§ Task statement
Answer these questions using the website-move steps below.
(a) Which credentials does the first step list as examples?
(b) What two things does the third step say to do if the site is a forum?
(c) What program can be used to move files via FTP?

§ Text
How to move site to another server

Here’s my algorithm of moving website from one hosting provider to another:

  1. Make sure you have all credentials needed (ftp/ssh, mysql, cpanel – whatever). It doesn’t make sense to start this process if you won’t be able to finish it.
  2. Prepare new server to host the website. Apache vhost, software versions, all modules etc.
  3. Put a website on the old host in a “read-only” mode. If it’s a forum, disable posting and write a notification to your users. You don’t want to deal with posts having same IDs on old server and on the new one. You don’t want to lose any of UGC either, so it’s better to stop users from generating contents.
  4. Copy files and databases to the new server. It’s good to have ssh access to at least one server involved in the move, it really speeds up the process. You can make a tarball and move single file instead of moving files one by one. You can use Midnight Commander to move files via FTP as well.

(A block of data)
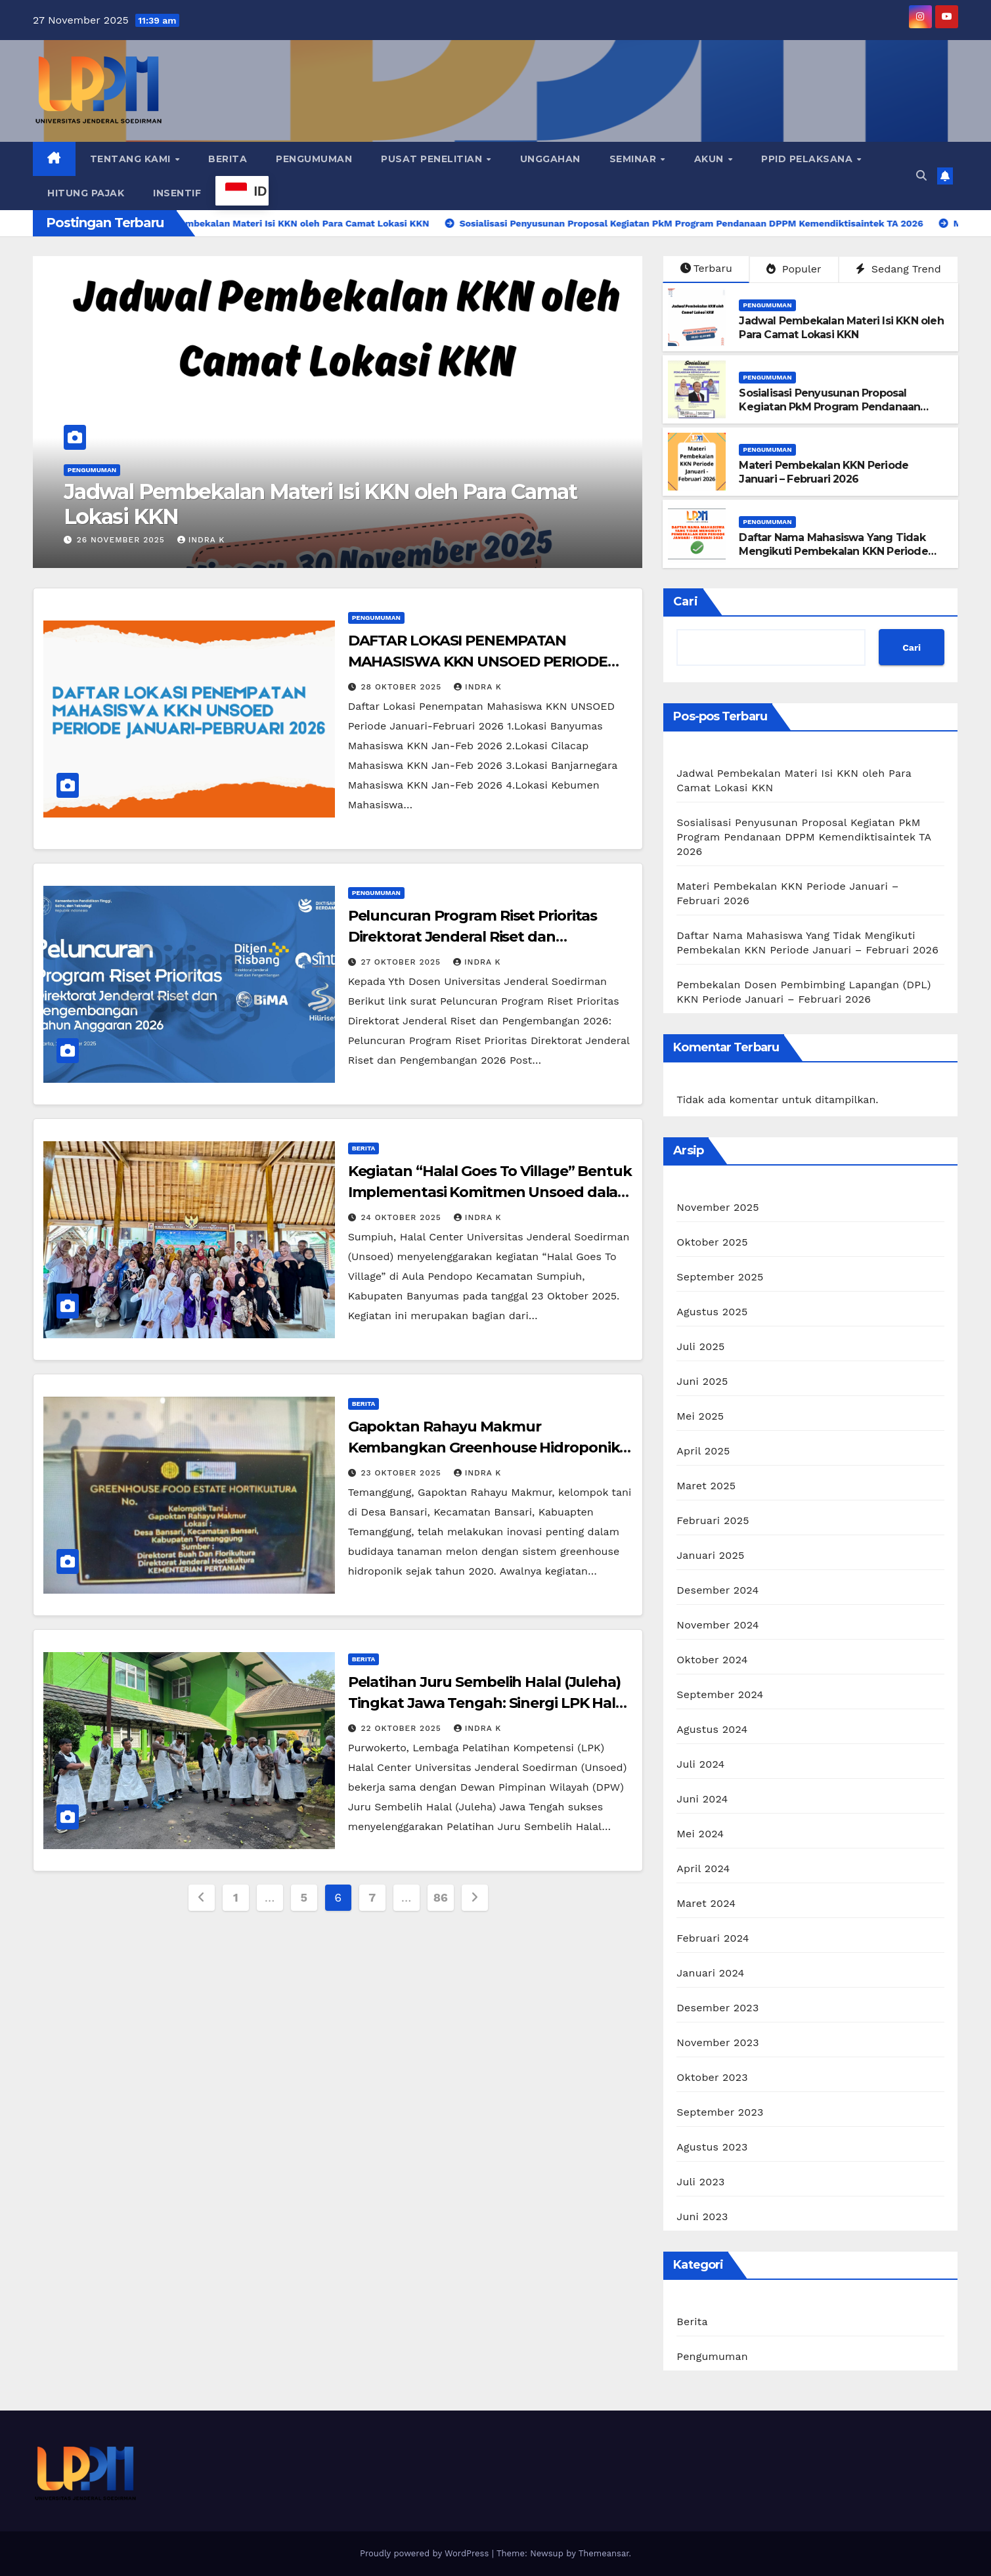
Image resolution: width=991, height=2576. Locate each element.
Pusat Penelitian (433, 159)
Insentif (177, 193)
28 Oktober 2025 (403, 686)
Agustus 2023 (711, 2147)
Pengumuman (314, 159)
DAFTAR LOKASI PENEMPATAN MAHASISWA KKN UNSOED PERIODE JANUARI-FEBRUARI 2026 (477, 661)
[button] (921, 175)
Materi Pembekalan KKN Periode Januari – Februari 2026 (823, 472)
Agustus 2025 (711, 1311)
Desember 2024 (717, 1590)
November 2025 (717, 1207)
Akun (710, 159)
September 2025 (719, 1277)
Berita (227, 159)
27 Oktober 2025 (402, 962)
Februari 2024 (712, 1938)
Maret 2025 (706, 1485)
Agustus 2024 (711, 1729)
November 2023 (717, 2042)
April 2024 (703, 1868)
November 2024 (717, 1625)
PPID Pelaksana (808, 159)
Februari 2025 (712, 1520)
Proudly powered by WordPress (426, 2553)
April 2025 (703, 1451)
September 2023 (719, 2112)
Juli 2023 (700, 2181)
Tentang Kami (132, 159)
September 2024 (719, 1694)
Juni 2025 (702, 1381)
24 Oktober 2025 (403, 1217)
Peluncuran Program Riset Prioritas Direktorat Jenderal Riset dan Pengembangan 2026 (473, 937)
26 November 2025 (122, 539)
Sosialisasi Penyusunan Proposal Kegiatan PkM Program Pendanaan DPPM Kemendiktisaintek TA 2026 (829, 407)
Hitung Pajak (85, 193)
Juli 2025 (700, 1346)
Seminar (634, 159)
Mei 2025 (700, 1416)
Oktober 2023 (711, 2077)
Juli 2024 (700, 1764)
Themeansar (604, 2553)
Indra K (201, 539)
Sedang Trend (898, 269)
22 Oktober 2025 (403, 1728)
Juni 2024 (702, 1799)
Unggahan (550, 159)
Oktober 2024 (711, 1659)
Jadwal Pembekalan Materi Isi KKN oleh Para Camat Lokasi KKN (320, 504)
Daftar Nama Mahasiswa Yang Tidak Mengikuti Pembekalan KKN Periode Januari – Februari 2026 (833, 551)
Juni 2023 (702, 2216)
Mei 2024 (700, 1833)
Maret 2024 (706, 1903)
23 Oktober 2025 (403, 1472)
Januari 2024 (710, 1973)
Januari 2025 (710, 1555)
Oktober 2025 (711, 1242)
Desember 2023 (717, 2007)
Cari (685, 601)
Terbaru (706, 268)
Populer (793, 269)
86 (440, 1897)
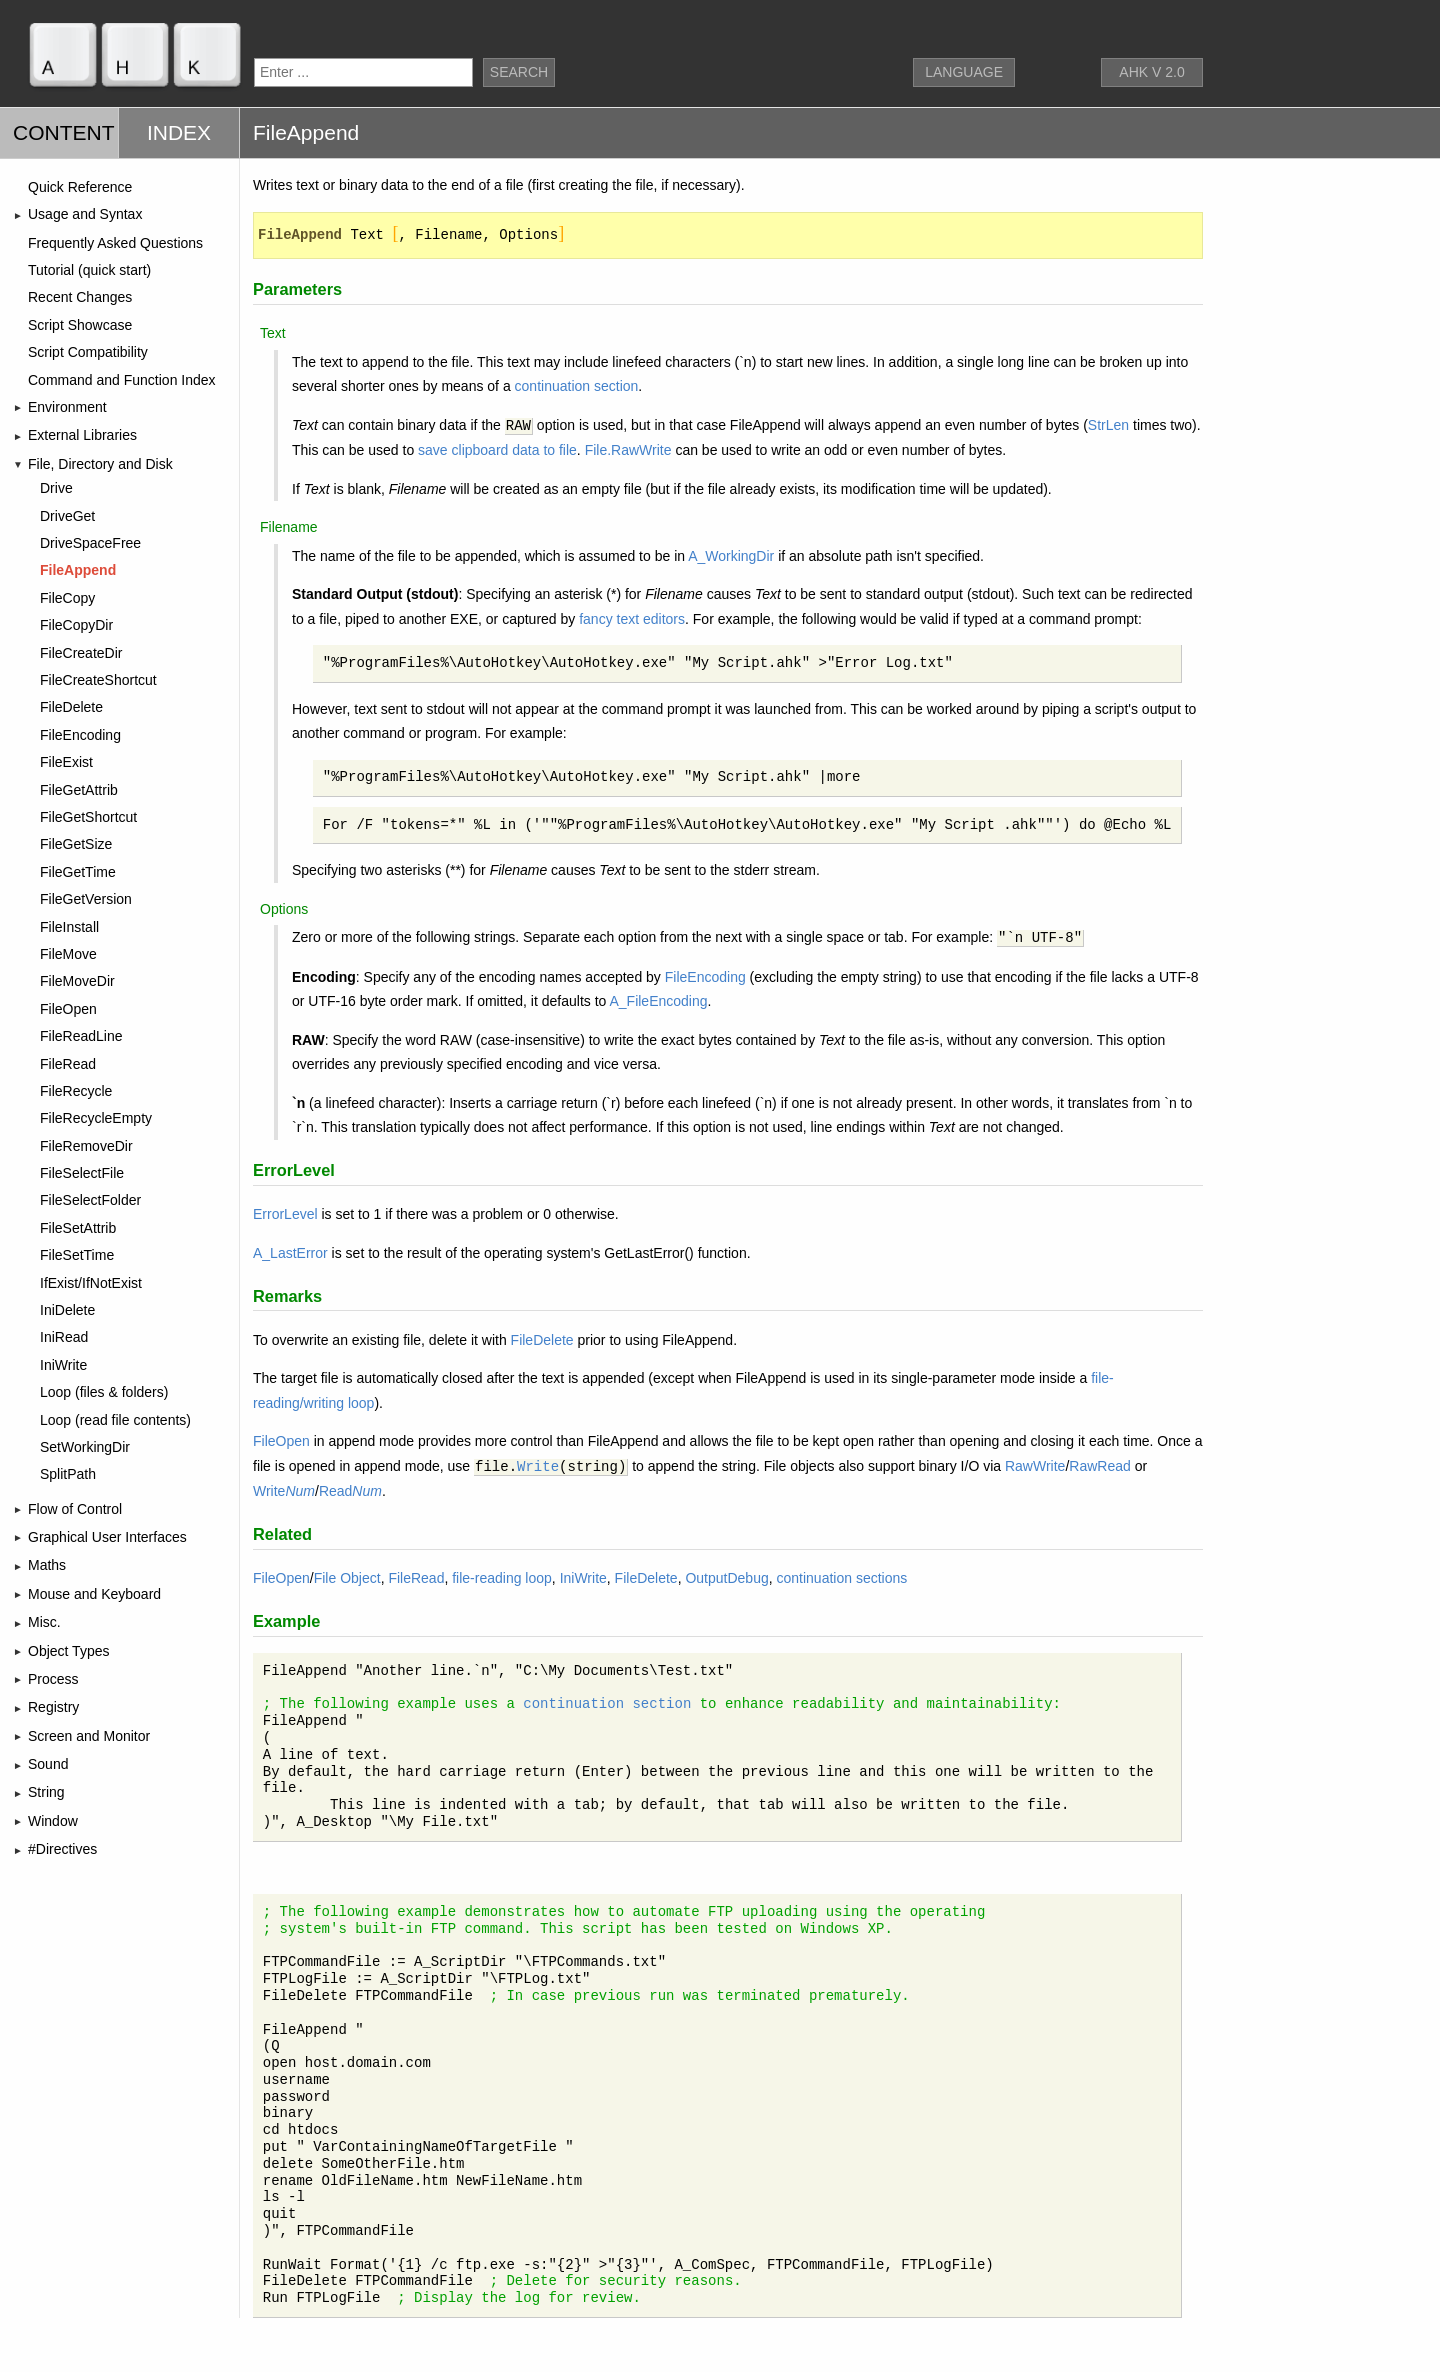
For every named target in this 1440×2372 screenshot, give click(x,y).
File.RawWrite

§ Solution for this task
(a) ftp/ssh, mysql, and cpanel
(b) Disable posting and write a notification to your users.
(c) Midnight Commander